Model Risk Management

In April 2011, the OCC released Bulletin 2011-12, Supervisory Guidance on Model Risk Management, describing the elements of a sound program for effective management of risks arising when banks use quantitative models to make decisions. Superseding guidance issued in 2000 which focused primarily on model validation, this guidance significantly expands the elements required to meet the supervisory standards. Consistent with other risk management related supervisory guidance, all banking organizations are expected to implement a process – commensurate with the size, complexity, and risk profile of the institution - to identify, measure, monitor, and control model risk. The guidance articulates three categories of activities that should be included in your program: 1) Model Development, Implementation, and Use; 2) Model Validation; and 3) Governance, Policies, and Controls. Does your program measure up?

Model Development, Implementation, and Use

Model development is not something that most Community Banks undertake; more often, the institution acquires a model from a vendor. Nonetheless, the institution retains accountability for evaluating the model to verify that the model’s purpose, design, theory, and logic are appropriate for the institution’s intended use. The institution should, to the extent possible, obtain documentation from the vendor that sufficiently explains the: methodologies and processing components, including the mathematical operations; model merits and limitations; and integrity, relevance, and suitability of data or data proxies used.

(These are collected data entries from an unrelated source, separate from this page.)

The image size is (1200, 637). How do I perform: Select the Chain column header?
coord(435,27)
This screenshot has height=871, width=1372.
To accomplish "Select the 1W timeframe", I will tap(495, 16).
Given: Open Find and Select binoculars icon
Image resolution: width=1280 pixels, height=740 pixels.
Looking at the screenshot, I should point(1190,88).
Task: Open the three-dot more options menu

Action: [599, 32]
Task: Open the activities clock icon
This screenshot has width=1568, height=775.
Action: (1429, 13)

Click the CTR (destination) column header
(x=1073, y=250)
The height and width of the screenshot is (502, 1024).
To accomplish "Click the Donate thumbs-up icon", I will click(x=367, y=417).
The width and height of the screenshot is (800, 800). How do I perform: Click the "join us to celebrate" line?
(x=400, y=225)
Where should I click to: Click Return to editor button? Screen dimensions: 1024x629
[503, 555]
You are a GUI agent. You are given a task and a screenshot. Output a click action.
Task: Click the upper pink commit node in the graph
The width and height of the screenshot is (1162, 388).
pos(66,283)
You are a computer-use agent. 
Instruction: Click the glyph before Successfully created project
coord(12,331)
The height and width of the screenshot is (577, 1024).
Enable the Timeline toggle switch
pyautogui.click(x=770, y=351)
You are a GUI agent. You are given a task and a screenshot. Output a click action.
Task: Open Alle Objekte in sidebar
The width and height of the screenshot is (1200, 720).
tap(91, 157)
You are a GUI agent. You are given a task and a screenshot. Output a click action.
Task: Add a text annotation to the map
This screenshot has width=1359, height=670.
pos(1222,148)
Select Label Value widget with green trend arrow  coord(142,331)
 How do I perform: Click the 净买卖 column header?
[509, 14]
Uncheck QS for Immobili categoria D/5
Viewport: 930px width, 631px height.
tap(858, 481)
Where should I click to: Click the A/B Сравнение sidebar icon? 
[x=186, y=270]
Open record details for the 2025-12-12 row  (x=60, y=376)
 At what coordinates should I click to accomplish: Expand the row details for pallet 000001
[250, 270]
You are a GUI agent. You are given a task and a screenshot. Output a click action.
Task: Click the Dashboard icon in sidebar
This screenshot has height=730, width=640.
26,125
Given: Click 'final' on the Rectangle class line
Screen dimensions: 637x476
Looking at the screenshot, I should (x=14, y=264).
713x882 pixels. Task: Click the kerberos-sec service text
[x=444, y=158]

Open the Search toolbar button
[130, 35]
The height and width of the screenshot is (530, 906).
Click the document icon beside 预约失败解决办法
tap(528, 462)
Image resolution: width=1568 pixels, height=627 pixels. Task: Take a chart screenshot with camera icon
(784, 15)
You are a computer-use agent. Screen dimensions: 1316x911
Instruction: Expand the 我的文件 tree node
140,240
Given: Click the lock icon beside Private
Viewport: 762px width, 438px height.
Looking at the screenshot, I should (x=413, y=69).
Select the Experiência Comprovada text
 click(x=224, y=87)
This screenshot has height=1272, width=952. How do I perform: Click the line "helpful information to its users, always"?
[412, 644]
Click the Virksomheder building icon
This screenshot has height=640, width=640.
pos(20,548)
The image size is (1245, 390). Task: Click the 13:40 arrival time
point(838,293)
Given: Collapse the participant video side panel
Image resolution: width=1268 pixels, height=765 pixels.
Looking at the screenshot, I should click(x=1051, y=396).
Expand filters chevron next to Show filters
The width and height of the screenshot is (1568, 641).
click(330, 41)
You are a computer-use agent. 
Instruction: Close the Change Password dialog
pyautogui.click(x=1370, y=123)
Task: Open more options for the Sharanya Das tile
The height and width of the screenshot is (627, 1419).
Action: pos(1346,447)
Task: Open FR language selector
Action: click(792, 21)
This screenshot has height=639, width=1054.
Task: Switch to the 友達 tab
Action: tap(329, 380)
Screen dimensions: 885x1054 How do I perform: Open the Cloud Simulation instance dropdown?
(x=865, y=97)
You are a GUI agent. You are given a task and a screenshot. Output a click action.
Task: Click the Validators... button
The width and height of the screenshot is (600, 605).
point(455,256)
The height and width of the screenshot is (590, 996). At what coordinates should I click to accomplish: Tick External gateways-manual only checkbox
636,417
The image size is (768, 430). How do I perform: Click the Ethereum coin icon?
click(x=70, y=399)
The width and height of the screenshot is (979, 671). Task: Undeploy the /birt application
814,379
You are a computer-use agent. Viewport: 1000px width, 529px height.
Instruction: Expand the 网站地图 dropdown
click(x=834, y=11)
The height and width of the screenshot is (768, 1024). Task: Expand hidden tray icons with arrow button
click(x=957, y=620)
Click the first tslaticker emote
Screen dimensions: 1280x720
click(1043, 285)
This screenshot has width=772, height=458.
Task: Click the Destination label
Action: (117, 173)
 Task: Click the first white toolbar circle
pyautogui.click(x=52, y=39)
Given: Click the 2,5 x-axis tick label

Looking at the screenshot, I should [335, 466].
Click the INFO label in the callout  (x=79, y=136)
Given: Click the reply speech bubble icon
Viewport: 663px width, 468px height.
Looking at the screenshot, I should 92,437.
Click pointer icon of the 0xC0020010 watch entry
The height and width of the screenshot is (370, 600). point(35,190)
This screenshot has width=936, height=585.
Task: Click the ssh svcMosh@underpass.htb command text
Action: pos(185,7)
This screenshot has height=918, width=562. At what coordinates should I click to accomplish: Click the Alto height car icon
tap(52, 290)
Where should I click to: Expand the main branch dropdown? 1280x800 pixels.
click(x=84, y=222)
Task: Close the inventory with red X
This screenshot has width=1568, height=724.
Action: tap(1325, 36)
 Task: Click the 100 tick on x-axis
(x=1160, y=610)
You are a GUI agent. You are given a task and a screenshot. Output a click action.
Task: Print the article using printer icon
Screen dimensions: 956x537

During implementation and periodically thereafter, testing of the model should be performed and documented. The type of testing is directly correlated with the type of model; however, testing should confirm the validity and accuracy of the model’s output, re-validate the limitations and assumptions, and confirm the overall functionality and performance of the model. Testing should also include a verification of data flow between, and integration with, other related systems or models. One often overlooked testing process involves the evaluation of feedback and questions from line of business users relating to the reports provided and the model’s output. Finally, the testing should incorporate an evaluation of continued applicability of the model given current business strategy and a re-assessment of the costs and benefits associated with the model. With respect to vendor-supplied models, the vendor should provide the institution with its testing results confirming that the model performs as expected.

Model Validation

The purpose of model validation is to re-affirm that the model is performing as expected. The validation process and activities should: 1) verify that the model is aligned with design objectives and business use; 2) identify the potential impact and validity of limitations and assumptions; and, 3) generally assess the overall accuracy and soundness of the model. Validation should be performed, to the extent possible, by individuals independent of development and use of the model, but with appropriate knowledge, skills, and expertise. The validation framework should encompass three core elements: 1) evaluation of the conceptual soundness, including developmental evidence; 2) ongoing monitoring, including process verification and benchmarking; and 3) outcomes analysis, including back-testing. In addition to reviewing the results of vendor-completed validation, institutions relying on vendor-provided models are expected to perform their own periodic validation of the model. This validation should include a re-evaluation of the appropriateness of any bank-specific customization and vendor-input data and assumptions, an examination of the extent to which vendor-data is representative of the bank’s situation, and an analysis of model performance using the institution’s outcomes.

Governance, Policies, and Controls

Institutions are expected to develop and maintain strong governance, policies, and controls over model risk management. The board and senior management are expected to establish a framework for model risk management, based on a solid understanding of model risk in the aggregate, and addressing the development, implementation, use, and validation of models. Senior management is charged with responsibility for establishing adequate policies and procedures, assigning competent staff, providing oversight with respect to the development, implementation, use, validation, and corrective action associated with identified model deficiencies. Senior management is also accountable for apprising the board of the level of model risk and compliance with policy. The board ensures that risk levels are within tolerance and directs changes where required.

Internal audit, acting at the direction of the board, should assess the overall effectiveness of the model risk management framework. This includes an assessment and evaluation of: 1) the framework’s ability to address risk at the individual model and the aggregate model levels; 2) the related policies, procedures, and internal controls; and 3) the sufficiency of documentation to support the model risk management framework. Audit will also ensure that adequate validation is performed and appropriately documented, and the identified deficiencies are resolved.

Policies and procedures, consistent with the guidance, define responsibilities, include model and risk definitions, and provide for the development, implementation, use, testing, and validation of models. Policies should require maintenance of an inventory of models across the institution, incorporate standards for utilizing external resources, model accuracy, acceptable levels of discrepancies, and define procedures for resolving unacceptable discrepancies. The board will, at least annually, review and, when necessary, revise the policies and procedures to adjust for changes in market conditions, bank products and strategies, bank exposure and activities, and industry practices.

While many of the activities included in the guidance are common industry practice, regulators expect each institution to confirm that its practices conform to the principles contained therein. But it’s vital to remember, programs will vary from institution to institution; each institution’s program will be evaluated in the context of its own size, complexity, and risk profile.